Sunday, November 18, 2012

The man I want to spend the rest of my life with...

The other day, I was reading some blogs and its topic really drew my interest: the kind of man who I would want to fall in love with and spend the rest of my life with.  Before any of you can argue that you can’t control who you fall in love with, I just want to say that yes, I agree.  You cannot control who you are drawn to and have feelings for but I believe you can control who you spend your time with.  And, that makes all the difference.

I guess...I should take a few steps back and share this: last Wednesday, my school had a guest speaker.  The guest speaker’s message was that we, particularly women, should respect ourselves before anyone else.  We should learn to love ourselves for who we are and not fall victim to peer pressure.  We should not let any man invade our personal space just for us to get accepted; in fact, we should not let any man invade our personal space regardless of the reason.  We need to accept and respect ourselves first and foremost.  We are ‘princesses’ and we all deserve a ‘prince’; a man who respect and accept us for who we are.

Too often, we (women) go out of our way to fit in and look attractive to that one boy who isn’t worth our efforts at all.  Too often, women change who they are and lose their identity for that one boy who only wants to get into their pants.  For this generation, it is so difficult to encourage girls and women to be who they are and not fall victim to peer pressure.  It is extremely difficult because of the way women’s image is portrayed in media and, books and films like Twilight.  All of these just send the wrong message to girls – they tell girls that they should dress and act in a certain way to gain the attention of men and jealousy of other girls AND that it is okay to want to die for the boy you love.  On all levels, it’s just wrong.

Every girl has an ideal man; some want a prince charming and some want a knight-in-shining-armor.  As for me, I don’t want either of those.  I want to fall in love and spend the rest of my life with my equal.  I want to fall in love with a man who sees me as his equal on all levels; a man who appreciates my values and beliefs, accepts my strengths and weaknesses, supports my dreams and goals, understands my ignorance and interests, and, above all else, enjoys my company.  I want to spend the rest of my life with someone who sees me as an equal and not of inferior status; someone who respects me on all levels and embraces my rights as a human being as he embraces his.  I don’t need a prince charming or a knight-in-shining-armor to save me and take me to happily-ever-after; instead, I want a man who treats me as his equal to support, respect, and love me for all that I am.  I don’t want a man who will do everything for me; I want a man who encourages me to try harder and when I fall, he’s not going to just pick me up – he’s going to make me get up myself with his words of support.

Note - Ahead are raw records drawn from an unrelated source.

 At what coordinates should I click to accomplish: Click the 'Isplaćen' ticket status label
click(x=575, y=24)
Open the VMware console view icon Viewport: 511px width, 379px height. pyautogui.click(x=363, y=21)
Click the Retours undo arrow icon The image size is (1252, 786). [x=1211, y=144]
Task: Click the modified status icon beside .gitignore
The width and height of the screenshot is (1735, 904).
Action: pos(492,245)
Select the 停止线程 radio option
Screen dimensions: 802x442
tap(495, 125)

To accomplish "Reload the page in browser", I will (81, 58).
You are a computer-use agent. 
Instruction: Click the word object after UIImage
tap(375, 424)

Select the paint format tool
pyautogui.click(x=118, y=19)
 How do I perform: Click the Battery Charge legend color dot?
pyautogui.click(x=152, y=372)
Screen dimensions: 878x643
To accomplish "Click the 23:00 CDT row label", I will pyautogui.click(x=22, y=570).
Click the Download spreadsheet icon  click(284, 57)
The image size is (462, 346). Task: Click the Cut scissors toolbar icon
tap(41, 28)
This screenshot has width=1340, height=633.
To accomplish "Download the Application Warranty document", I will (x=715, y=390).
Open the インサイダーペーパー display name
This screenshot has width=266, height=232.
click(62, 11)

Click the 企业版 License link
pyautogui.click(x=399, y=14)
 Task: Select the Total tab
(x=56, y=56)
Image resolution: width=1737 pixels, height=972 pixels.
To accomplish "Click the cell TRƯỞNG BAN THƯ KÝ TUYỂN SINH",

This is something that I’ve always held since middle school: I want to fall in love and spend the rest of my life with a man who has a dream and/or goal in life.  I believe that when a man does not have a goal or dream for him to chase after, he’s somewhat lost in life; he has no ambition and motivation.  He has no path.  Therefore, I want a man who has an ambition, who has something he wants in life, who has something that he’s willing to fight for, who has something that he’s willing to sacrifice for, who has something that he’s willing to chase after, who has something that he’s willing to live his life for…  Basically, I want a man who appreciates the beauty of breathing and living, loves life to the fullest, and does not – for one second – take life for granted.

And together, we will be each other’s support system and each other’s best friend.  That’s the kind of man I want to fall in love with and spend the rest of my life with.